Trainees also receive mentoring by a farmer who supplies McDonald’s with beef, eggs and dairy. Applications are open until December 1. See mcdonalds.com/gb/en-gb/good-to-know/farming.html.
An expert in his Field
JACOB FIELD is a farm hand on an Arla co-operative farm in the Yorkshire Dales.
Morrisons pays extra for its milk so the farm can invest in new technology, such as schemes to increase bee numbers for biodiversity.
Jacob, 19, from Leeds, said: “I grew up in Leeds city centre, and I always knew I wanted to work in the countryside with animals and big machines.
“My uncle and aunt found contact numbers for some farmers near them and helped me arrange a weekend of work experience on a farm.
“From that, I was offered a job and now I’m doing a job I believe I was born to do. I have a full sleeve of tattoos, so I’m not what you’d expect of a farmer.
“But the farming lifestyle is different. If you are honest and hardworking, you’ll get on. There is so much to learn in farming. I’ve already done a number of college courses such as first aid and tractor control but there are so many areas of farming to consider.
“You will learn so much about everything from business to science, to food nutrition, to nature, to technology, to psychology. Remember, farmers look for honest, hard-working people so don’t worry if you don’t have the experience or the grades.”
A bit on the side
OVER-50s are leading a surge in “side-hustle” work, accounting for one in five of these auxiliary businesses, according to new research.
E-commerce leads the way as a second job in today’s gig economy for the over-50s, with 27 per cent selling items via Etsy and eBay.
Almost a quarter work in domestic jobs such as cleaner or handyman, while 21 per cent have turned a hobby, such as baking or photography, into a profession.
One in nine of those taking on extra work is an Uber driver or Airbnb host.
Three per cent even list their side hustle as “blogging or YouTubing”, according to the report from mobile business account provider Anna Money.
THE Royal Mint is searching for IT talent and a studio manager to work at the world’s leading minting facility, in South Wales.
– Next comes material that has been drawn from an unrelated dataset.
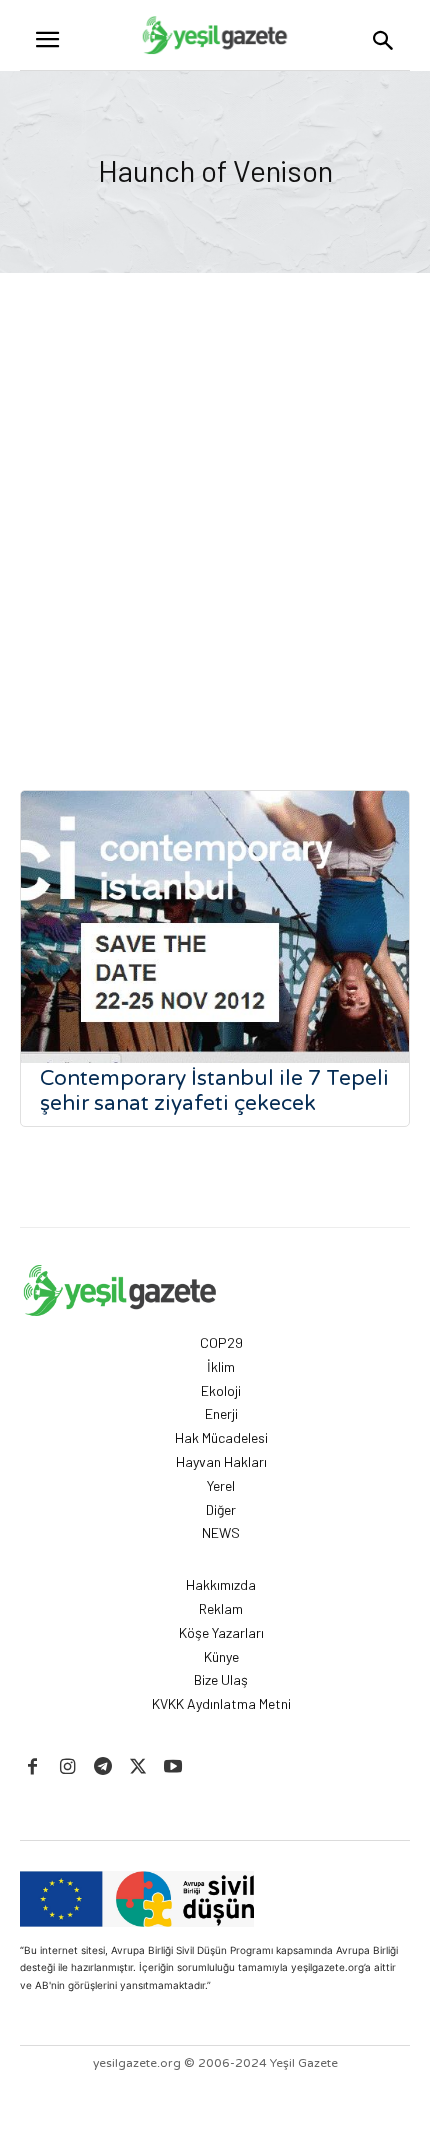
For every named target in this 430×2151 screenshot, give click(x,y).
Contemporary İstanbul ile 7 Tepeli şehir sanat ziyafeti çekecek (214, 1091)
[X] (138, 1767)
Apply today at careers.royalmint.com.
Deliver new job
DOMINO’S Pizza is recruiting over 5,000 delivery staff nationwide for Christmas and beyond.
Four in five of the firm’s store managers started as drivers so there is a chance of promotion.
Scott Bush, the company’s operations director, said: “We are on the lookout for positive individuals to join our fun, friendly and hard-working teams across the UK, and particularly so in the festive season. For those keen to progress into managerial roles, driving positions are a great way to start.”
E-bike cyclists must be at least 17. Car drivers at least 18 with a full UK licence, less than six points and no bans in the last five years. Moped riders must be at least 18, and have a CBT licence.
To apply, visit your local Domino’s store.
POSH store Harrods has more than 170 retail roles available, including Christmas temps. For details, head over to harrodscareers.com.
Keep an eye on bullying
BULLYING does not just happen with kids at school. Research has found four in five people have experienced cyberbullying in the workplace. For Anti-Bullying Week, which ends today, we’ve teamed up with HR law specialist Deb Tweedy, from Gordon Brown Law Firm, to explain what cyberbullying is and what firms should be doing to protect their staff . . .
- Cyberbullying can take different forms, including offensive emails, email threats, posts and comments on social networking sites and spreading lies and malicious gossip via messaging/chat.
- Businesses need to be aware that a failure to protect people from cyberbullying can leave employers liable for their workers’ actions.
- If your firm does not have a robust social media policy, one needs to be put in place urgently with a zero- tolerance approach to bullying.
- Policies including email, internet and mobile phone usage; bullying and harassment; data protection; discipline and grievance; dignity and respect; and the company’s code of conduct should all be clearly updated to state what is and is not permissible.
- Training should be provided to staff about what is and is not permitted on social media.
- Staff are best advised to avoid expressing personal views about either the business or its colleagues.